**EXERCISE**
What follows is a set of entries. Give them again exactly, without the pictures.

***** AVAILABLE DATA

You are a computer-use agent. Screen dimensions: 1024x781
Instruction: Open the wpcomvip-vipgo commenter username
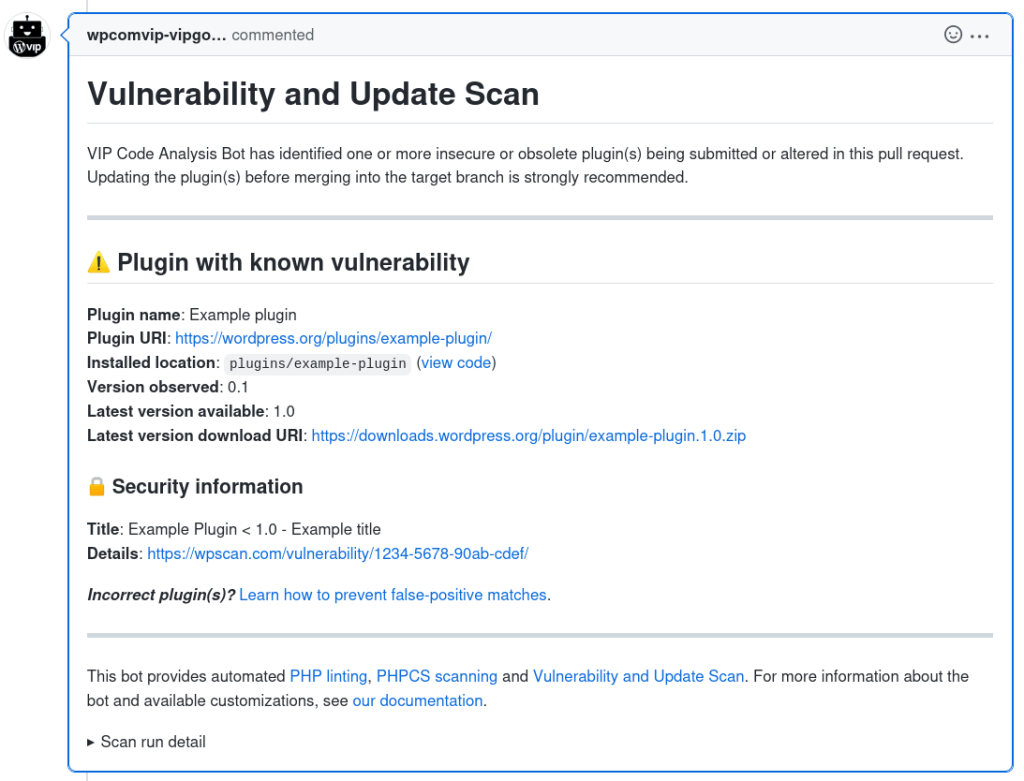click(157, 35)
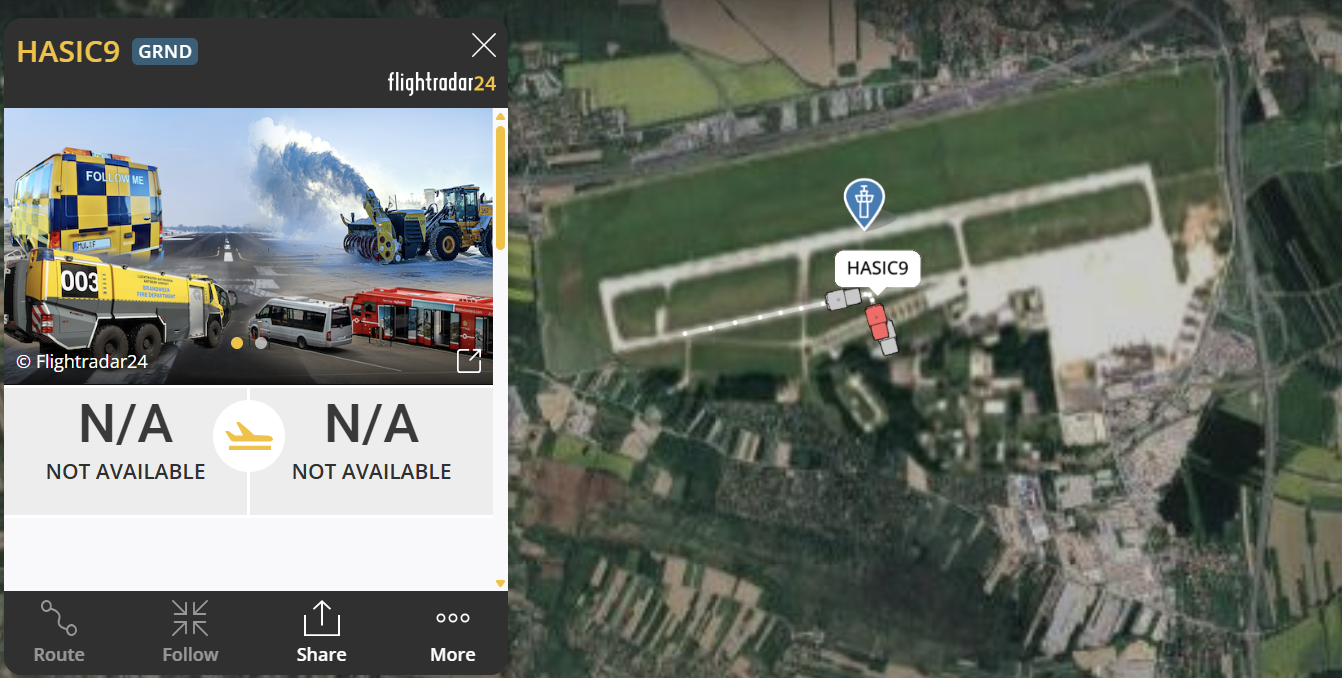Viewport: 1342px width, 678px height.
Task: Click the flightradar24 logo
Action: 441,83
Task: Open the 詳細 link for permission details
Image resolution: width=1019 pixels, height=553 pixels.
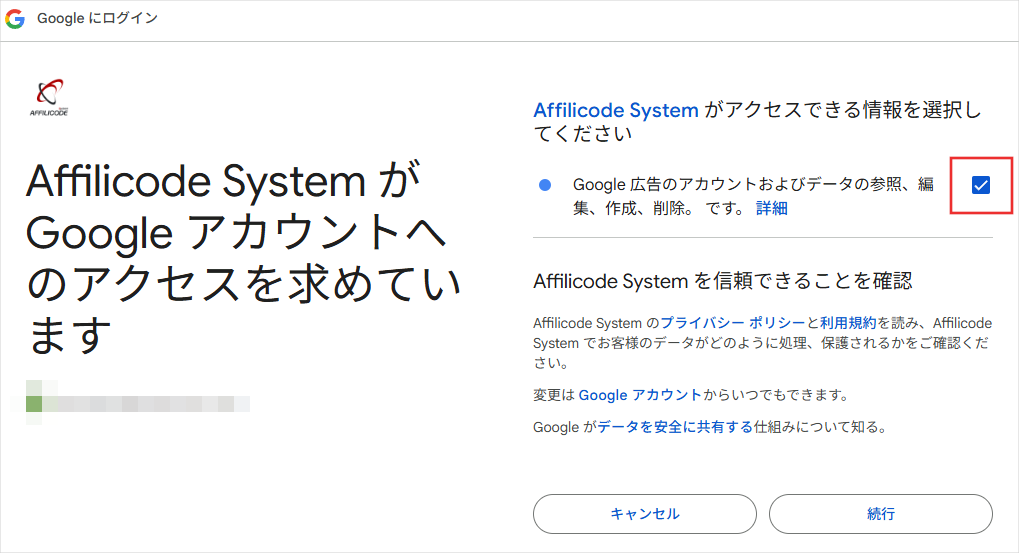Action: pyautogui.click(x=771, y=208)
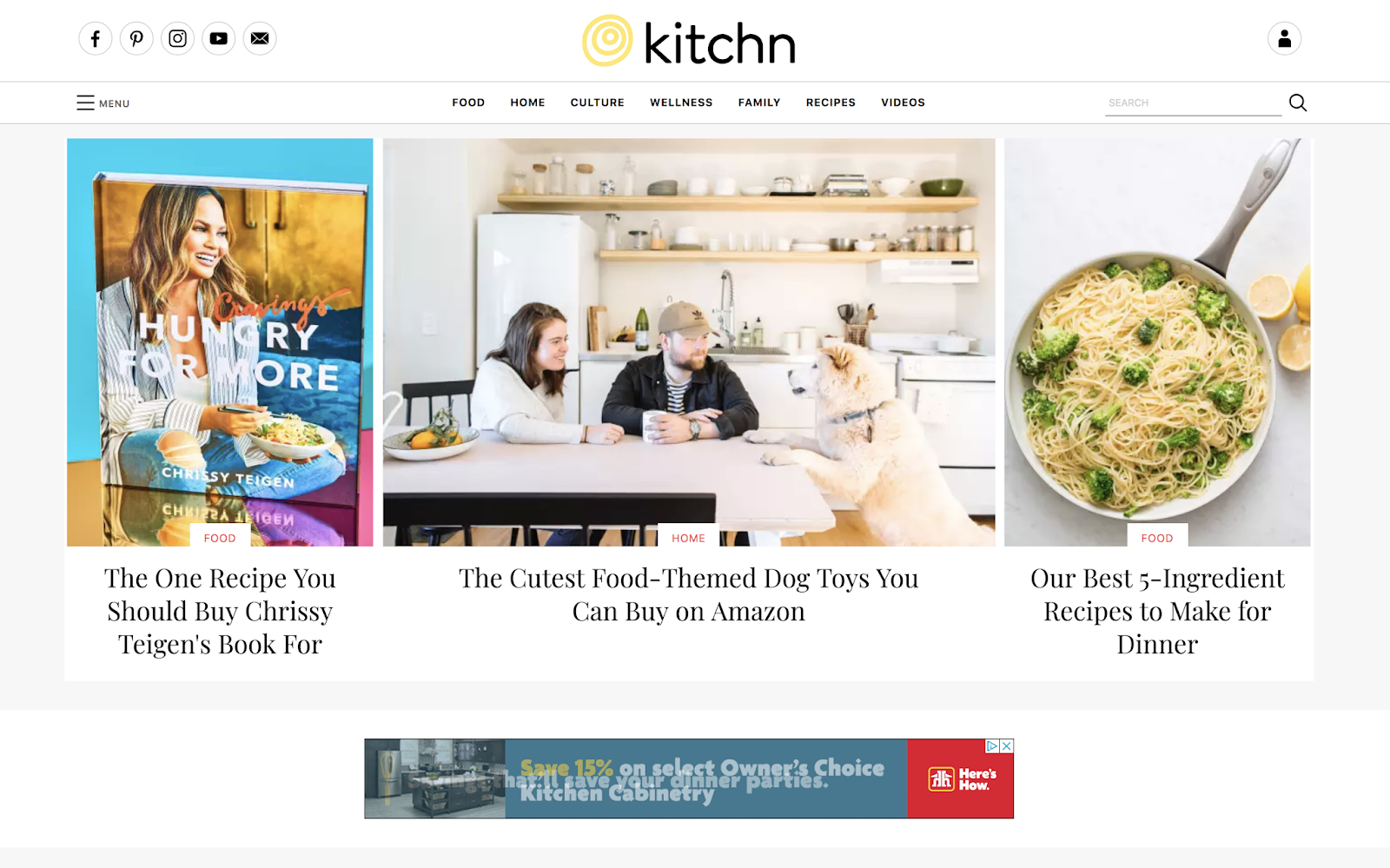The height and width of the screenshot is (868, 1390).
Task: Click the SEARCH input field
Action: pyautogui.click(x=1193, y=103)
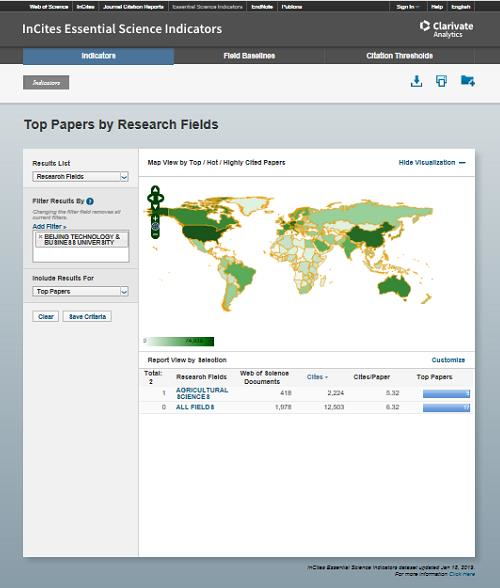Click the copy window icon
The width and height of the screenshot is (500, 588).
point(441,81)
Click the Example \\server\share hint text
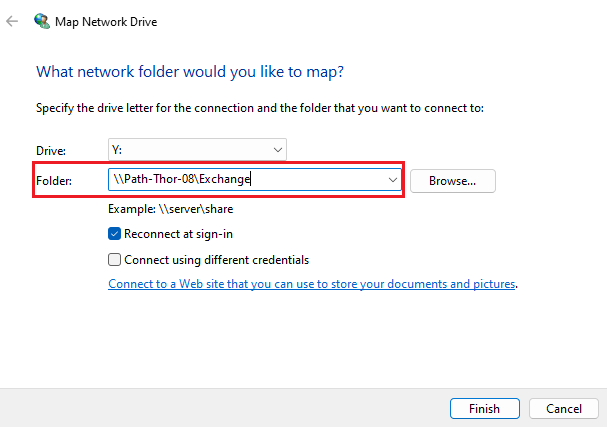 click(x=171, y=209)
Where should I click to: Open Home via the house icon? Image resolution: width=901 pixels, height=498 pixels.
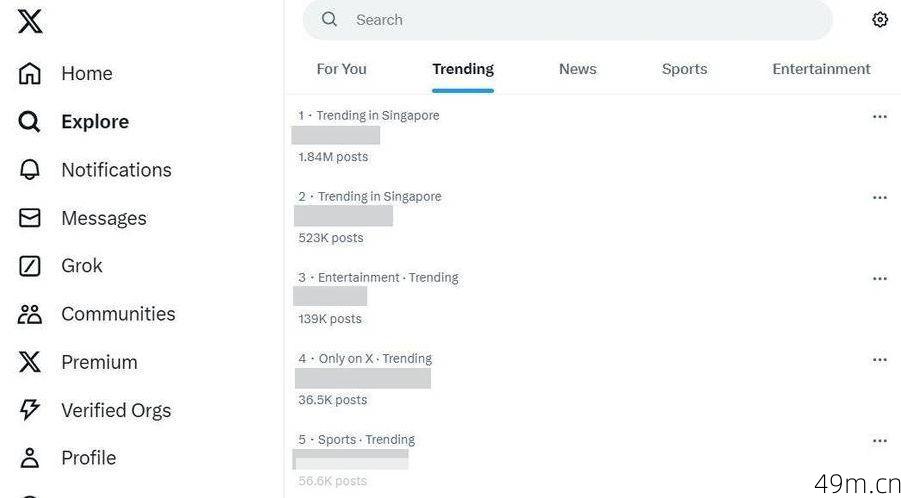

**********

**RESPONSE AREA**
You are a computer-use agent. Screen dimensions: 1024x781
Instruction: Open the wpcomvip-vipgo commenter username
click(157, 35)
Viewport: 1342px width, 678px height.
Task: Click the flightradar24 logo
Action: 441,83
Task: Open the 詳細 link for permission details
Image resolution: width=1019 pixels, height=553 pixels.
Action: pyautogui.click(x=771, y=208)
The height and width of the screenshot is (868, 1390).
Task: Click the SEARCH input field
Action: pyautogui.click(x=1193, y=103)
Click the copy window icon
The width and height of the screenshot is (500, 588).
point(441,81)
Click the Example \\server\share hint text
 click(x=171, y=209)
Where should I click to: Open Home via the house icon? Image resolution: width=901 pixels, height=498 pixels.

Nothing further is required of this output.